TAMPA, Fla. — Recent high-profile layoffs are only a short-term setback for a space industry on track for more unprecedented growth in workforce and revenues, according to panelists joining the Space Foundation’s quarterly investment discussion April 8.
Employment in the private space sector soared about 30% over the last five years compared with a rise of less than 10% for the United States overall, Kelli Ogborn, Space Foundation vice president of space commerce and entrepreneurship, said during the non-profit organization’s 39th Space Symposium in Colorado Springs.
However, the employment picture is less rosy in other areas of the space sector.
Ogborn pointed to an announcement in February from NASA’s Jet Propulsion Laboratory that it would lay off 530 employees, about 8% of its staff, following budget uncertainty for 2024.
Justin Cadman, co-CEO of research and consulting firm Quilty Space, said it is important to view NASA’s workforce woes through a broad lens.
Government investment in space in the United States and globally has grown dramatically over the last five years at a compound annual growth rate (CAGR) of around 10%, according to Quilty Space data.
“And so in that context, the recent budget pressure that we’ve seen is sort of a short-term blip in that longer-term growth trajectory,” Cadman said.
He said about $4 billion of venture investment also made its way to space companies in 2023, an order of magnitude greater than just 10 years ago.

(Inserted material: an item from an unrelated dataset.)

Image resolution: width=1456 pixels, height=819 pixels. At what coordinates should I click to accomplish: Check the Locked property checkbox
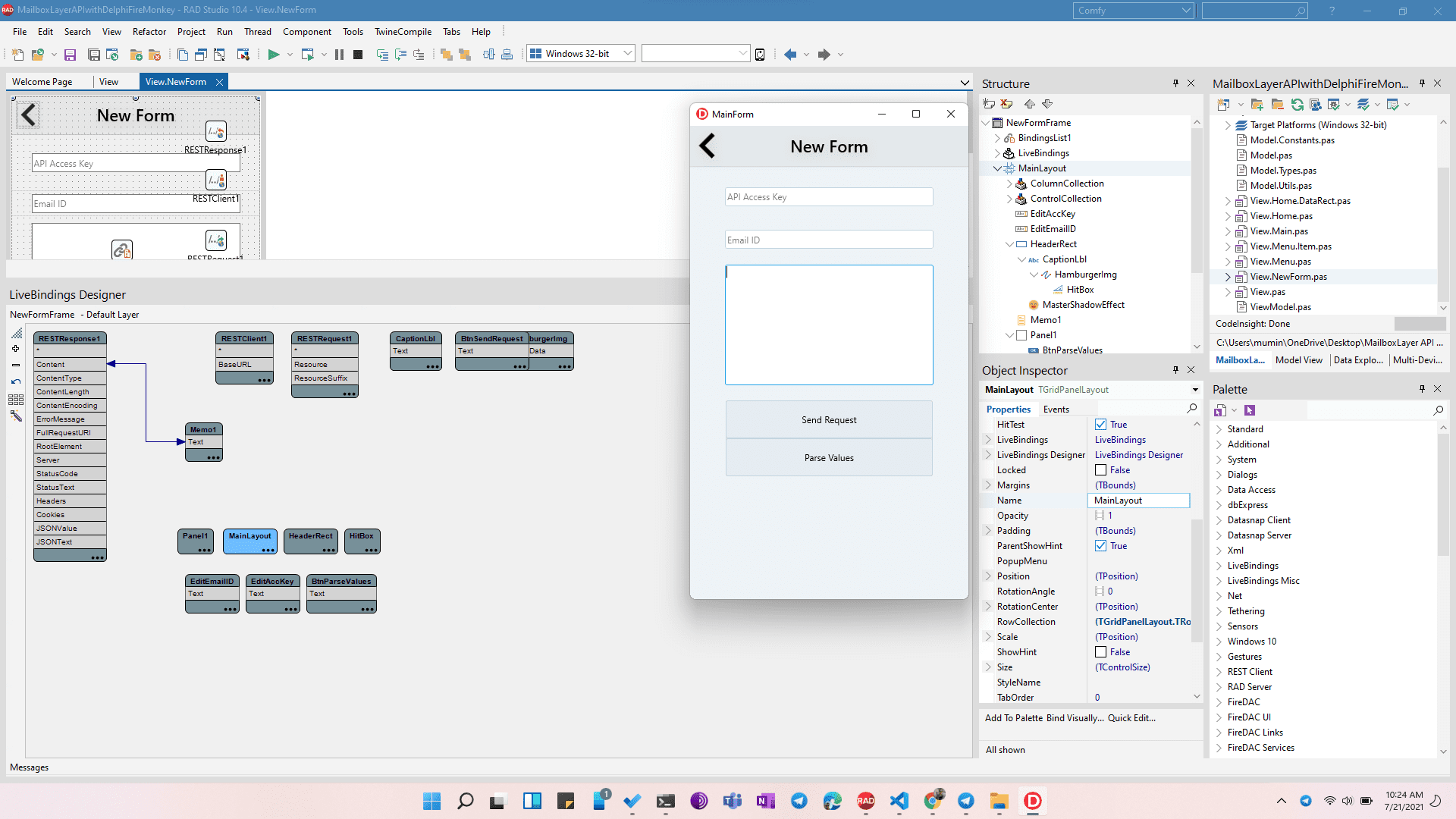(x=1101, y=469)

“The growth that we’re seeing is pretty broad-based,” Cadman added, “and I think it reflects the secular trend in which there may be some blips and some short-term downturns.”
Ian Christensen, director of private sector programs for the Secure World Foundation, said the workforce expansion efforts of large commercial space players such SpaceX, Blue Origin, and Amazon’s Project Kuiper create more opportunities than ever for workers to move between organizations.
The space economy is currently valued at $546 billion, Space Foundation’s Ogborn said, and is on course to rise at least 41% to $772 billion by 2027.
Commercial help
History suggests much of the ongoing pressure on U.S. government space budgets will be more focused on the civil arena than national security, Cadman said during the panel.
However, he expects the U.S. government to continue pursuing innovation in the commercial market to alleviate funding challenges.
Cadman pointed to how the DoD’s Defense Innovation Unit is getting $945 million in the defense spending bill Congress passed March 21, four times what was appropriated the prior year, in part to help identify commercial technologies with military applications.
“So the idea is that, by leveraging the features of our capitalist economy with entrepreneurial actors and deep capital markets, government can form a partnership that is more than the sum of its parts — and particularly in a constrained budgetary environment, it’s critical to be able to leverage that,” he said.
“That’s the way that I see a path forward to ensure ongoing space superiority.”
The U.S. government’s ability to draw from a vibrant network of domestic innovators is also a core strength over other space nations.
China can marshal resources rapidly and in one single unitary direction, Cadman said, but being able to harness “innovation, entrepreneurial spirit, capital markets … can overtake anything that an authoritarian state can throw at you.”